# What the exercise asks
Find every line below with the string "Toggle" and pick it out.
*** Exercise inputs ***
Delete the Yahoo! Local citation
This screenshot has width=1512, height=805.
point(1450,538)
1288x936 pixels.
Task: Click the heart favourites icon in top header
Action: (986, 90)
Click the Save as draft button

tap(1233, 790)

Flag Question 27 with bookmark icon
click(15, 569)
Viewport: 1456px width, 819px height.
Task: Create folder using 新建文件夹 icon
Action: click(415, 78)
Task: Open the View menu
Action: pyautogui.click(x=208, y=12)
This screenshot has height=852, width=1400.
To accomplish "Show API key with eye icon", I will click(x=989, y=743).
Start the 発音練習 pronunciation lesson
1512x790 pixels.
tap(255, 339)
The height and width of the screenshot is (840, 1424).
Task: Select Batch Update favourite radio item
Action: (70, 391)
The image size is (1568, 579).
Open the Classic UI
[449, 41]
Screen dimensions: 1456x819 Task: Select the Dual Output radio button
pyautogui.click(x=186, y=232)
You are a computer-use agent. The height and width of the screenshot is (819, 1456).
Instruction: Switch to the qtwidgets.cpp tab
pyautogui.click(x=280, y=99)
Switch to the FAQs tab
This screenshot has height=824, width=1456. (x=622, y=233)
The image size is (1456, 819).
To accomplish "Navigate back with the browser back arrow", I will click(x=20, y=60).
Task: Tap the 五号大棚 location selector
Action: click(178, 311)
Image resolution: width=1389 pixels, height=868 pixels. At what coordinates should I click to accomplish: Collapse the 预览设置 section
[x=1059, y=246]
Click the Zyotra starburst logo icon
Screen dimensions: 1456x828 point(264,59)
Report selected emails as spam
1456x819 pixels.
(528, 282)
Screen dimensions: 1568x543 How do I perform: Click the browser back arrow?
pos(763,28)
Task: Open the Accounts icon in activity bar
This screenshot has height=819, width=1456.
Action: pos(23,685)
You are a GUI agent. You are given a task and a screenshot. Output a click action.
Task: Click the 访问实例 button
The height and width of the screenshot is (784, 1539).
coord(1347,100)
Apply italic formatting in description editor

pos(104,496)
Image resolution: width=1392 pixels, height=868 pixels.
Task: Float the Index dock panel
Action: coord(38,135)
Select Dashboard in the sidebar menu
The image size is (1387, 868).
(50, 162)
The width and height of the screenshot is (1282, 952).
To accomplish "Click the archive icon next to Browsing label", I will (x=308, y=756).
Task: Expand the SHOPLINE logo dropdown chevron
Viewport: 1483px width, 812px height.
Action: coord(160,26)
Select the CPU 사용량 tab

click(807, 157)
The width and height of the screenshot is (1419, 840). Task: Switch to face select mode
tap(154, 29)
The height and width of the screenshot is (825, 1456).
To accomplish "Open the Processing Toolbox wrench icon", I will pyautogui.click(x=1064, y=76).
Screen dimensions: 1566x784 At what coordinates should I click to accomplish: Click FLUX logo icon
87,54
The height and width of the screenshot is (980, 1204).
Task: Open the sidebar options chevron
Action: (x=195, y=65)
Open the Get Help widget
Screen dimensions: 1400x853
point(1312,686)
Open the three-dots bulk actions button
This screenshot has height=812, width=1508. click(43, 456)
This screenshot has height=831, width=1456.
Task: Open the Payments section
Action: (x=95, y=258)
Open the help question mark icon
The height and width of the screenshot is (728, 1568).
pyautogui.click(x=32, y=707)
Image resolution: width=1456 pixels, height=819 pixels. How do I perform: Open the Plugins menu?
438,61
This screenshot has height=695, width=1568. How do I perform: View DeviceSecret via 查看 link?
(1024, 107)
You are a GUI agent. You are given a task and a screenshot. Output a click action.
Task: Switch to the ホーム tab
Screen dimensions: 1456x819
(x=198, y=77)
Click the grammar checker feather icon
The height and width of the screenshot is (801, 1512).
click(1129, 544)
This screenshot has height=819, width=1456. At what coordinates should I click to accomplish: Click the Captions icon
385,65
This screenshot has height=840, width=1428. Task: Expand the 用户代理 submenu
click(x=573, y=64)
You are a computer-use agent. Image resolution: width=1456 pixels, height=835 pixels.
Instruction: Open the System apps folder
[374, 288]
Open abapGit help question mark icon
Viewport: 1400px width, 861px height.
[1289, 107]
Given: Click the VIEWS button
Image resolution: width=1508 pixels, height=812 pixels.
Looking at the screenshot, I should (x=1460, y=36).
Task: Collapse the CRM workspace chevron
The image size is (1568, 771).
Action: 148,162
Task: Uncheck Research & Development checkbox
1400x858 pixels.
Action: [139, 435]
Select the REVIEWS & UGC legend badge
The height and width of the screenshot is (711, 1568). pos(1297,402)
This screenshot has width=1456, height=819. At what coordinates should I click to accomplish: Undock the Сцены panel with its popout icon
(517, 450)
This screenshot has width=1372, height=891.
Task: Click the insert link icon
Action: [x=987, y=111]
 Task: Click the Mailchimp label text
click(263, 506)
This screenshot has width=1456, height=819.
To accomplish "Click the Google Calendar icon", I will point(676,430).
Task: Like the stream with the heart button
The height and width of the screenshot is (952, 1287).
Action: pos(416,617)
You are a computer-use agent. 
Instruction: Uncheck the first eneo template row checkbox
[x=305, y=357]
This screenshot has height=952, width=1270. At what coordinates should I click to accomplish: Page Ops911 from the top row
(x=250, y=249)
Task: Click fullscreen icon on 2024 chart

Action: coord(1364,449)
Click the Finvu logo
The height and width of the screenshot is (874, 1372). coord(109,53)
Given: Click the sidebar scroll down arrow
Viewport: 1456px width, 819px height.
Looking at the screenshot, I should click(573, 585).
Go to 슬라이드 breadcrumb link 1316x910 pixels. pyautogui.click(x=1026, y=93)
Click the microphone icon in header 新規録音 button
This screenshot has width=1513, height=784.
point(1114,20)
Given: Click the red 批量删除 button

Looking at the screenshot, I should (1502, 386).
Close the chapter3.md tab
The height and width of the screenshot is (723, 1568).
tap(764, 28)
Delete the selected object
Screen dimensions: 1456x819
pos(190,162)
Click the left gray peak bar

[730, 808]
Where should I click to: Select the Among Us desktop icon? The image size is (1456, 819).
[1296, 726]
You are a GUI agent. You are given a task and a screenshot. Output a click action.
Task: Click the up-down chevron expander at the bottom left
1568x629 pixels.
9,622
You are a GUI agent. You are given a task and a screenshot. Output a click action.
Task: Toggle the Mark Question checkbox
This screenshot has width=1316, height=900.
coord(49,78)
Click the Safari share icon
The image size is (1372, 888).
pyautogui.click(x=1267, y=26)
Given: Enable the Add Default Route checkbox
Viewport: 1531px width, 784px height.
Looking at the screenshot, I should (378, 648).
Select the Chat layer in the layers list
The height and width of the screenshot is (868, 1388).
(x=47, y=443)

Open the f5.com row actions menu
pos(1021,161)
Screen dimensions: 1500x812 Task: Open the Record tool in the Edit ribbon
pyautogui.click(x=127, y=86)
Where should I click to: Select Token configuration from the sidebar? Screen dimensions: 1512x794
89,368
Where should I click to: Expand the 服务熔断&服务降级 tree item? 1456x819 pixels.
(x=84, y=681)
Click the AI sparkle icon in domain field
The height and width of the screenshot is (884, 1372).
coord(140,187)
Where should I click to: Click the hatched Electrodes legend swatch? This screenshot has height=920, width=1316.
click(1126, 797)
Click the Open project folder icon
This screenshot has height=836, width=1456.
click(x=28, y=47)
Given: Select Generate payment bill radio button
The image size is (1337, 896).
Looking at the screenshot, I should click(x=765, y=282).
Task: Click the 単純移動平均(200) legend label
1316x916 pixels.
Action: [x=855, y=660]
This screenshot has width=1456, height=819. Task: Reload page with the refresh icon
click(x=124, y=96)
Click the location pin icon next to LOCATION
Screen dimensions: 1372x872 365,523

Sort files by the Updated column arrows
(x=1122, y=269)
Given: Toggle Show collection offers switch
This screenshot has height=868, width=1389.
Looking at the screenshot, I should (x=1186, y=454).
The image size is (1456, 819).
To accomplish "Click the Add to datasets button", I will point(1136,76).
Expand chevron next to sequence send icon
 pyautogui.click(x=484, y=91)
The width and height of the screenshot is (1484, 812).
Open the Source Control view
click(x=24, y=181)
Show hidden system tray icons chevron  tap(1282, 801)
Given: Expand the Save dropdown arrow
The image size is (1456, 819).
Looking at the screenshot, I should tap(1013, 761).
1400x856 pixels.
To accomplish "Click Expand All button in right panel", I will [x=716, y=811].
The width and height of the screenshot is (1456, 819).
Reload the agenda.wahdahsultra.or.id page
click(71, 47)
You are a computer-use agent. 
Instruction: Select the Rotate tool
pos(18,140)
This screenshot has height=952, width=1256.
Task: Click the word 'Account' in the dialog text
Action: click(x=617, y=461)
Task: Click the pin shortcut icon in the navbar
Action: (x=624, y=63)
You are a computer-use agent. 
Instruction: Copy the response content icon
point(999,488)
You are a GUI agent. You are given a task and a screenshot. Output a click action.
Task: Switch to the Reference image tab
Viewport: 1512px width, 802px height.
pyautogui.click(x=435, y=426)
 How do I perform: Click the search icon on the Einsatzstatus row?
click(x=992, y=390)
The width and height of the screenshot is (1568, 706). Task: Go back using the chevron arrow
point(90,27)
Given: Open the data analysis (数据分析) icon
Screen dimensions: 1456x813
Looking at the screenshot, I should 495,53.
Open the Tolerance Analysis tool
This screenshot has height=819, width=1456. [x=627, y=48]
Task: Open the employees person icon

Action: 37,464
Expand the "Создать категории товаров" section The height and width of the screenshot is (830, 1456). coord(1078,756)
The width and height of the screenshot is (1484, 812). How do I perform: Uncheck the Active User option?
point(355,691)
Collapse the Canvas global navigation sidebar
*** End of Exercise inputs ***
# Answer below
Task: Toggle the Mark Question checkbox
Given: Toggle Show collection offers switch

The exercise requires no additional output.